### Фрагмент документа
--------------------
Потеря не на Майдане, не в Крыму и не в Донбассе: она случилась в языке описания действительности, в самом понимании того, что происходит с миром и нашими странами
Есть анекдот про раввина из Мукачево, который умер и предстал перед Богом.
— Где ты родился? — спросил его Господь.
— В Австро-Венгрии, — ответил ребе.
— Где ты пошел в хедер (школу)?
— В Чехословакии.
— Где ты женился?
— В Венгрии.
— Где родился твой первенец?
— В Третьем рейхе.
— Где родились твои внуки?
— В СССР.
— А где ты умер?
— На Украине.
— Мой добрый ребе, — сказал Бог, — много в жизни тебе пришлось путешествовать.
— Вовсе нет, Господь, — ответил раввин. — Я всю жизнь не покидал родного города.
--------------------
### Собранные данные
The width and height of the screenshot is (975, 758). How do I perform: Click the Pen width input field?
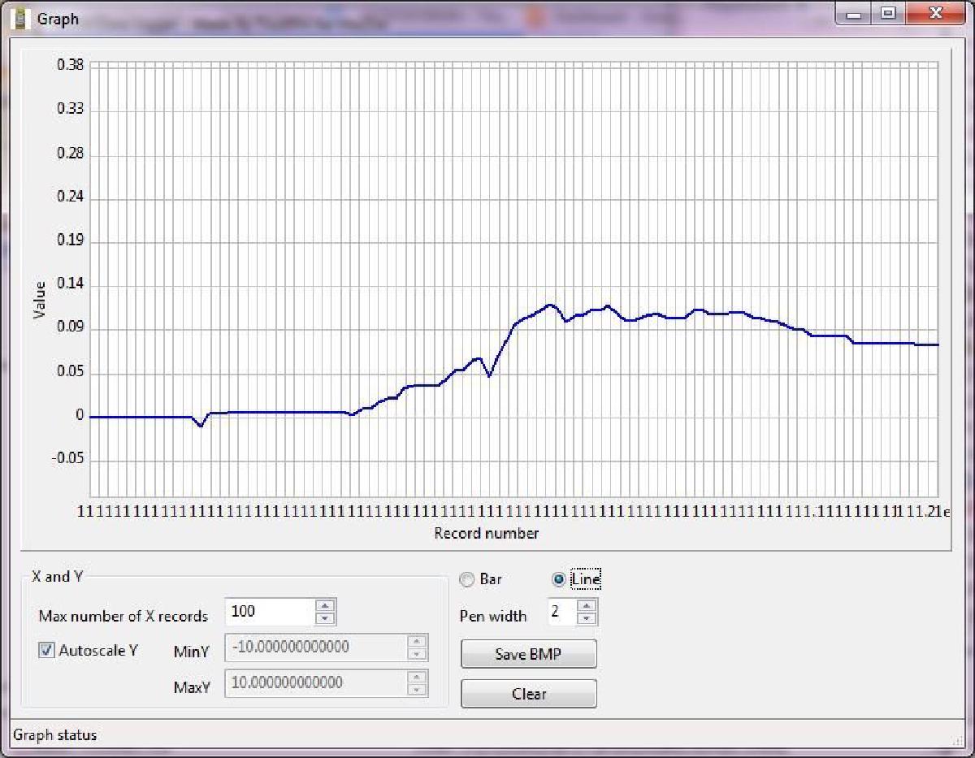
--------------------
### Набор заданий
**1)** Продублируйте без изменений участок фрагмента документа от слов «Потеря не на» до слов «в хедер (школу)?» включительно.
**2)** Определите, соответствуют ли фрагменту документа утверждения (a) раввин родился в Австро-Венгрии, (b) первенец раввина родился в СССР, (c) раввин много путешествовал. На каждое ответьте «да» или «нет» и приведите дословно решающие слова фрагмента.
**3)** Перескажите фрагмент документа в двух предложениях.

### Ответы к заданиям
**1)**
Потеря не на Майдане, не в Крыму и не в Донбассе: она случилась в языке описания действительности, в самом понимании того, что происходит с миром и нашими странами
Есть анекдот про раввина из Мукачево, который умер и предстал перед Богом.
— Где ты родился? — спросил его Господь.
— В Австро-Венгрии, — ответил ребе.
— Где ты пошел в хедер (школу)?

**2)**
(a) Да: «— В Австро-Венгрии, — ответил ребе.»
(b) Нет: «— Где родился твой первенец?» — «— В Третьем рейхе.»
(c) Нет: «Я всю жизнь не покидал родного города.»

**3)** Во фрагменте утверждается, что потеря случилась не на Майдане, не в Крыму и не в Донбассе, а в языке описания действительности. Затем приводится анекдот о раввине из Мукачево: отвечая Богу, он называет Австро-Венгрию, Чехословакию, Венгрию, Третий рейх, СССР и Украину, но объясняет, что всю жизнь не покидал родного города.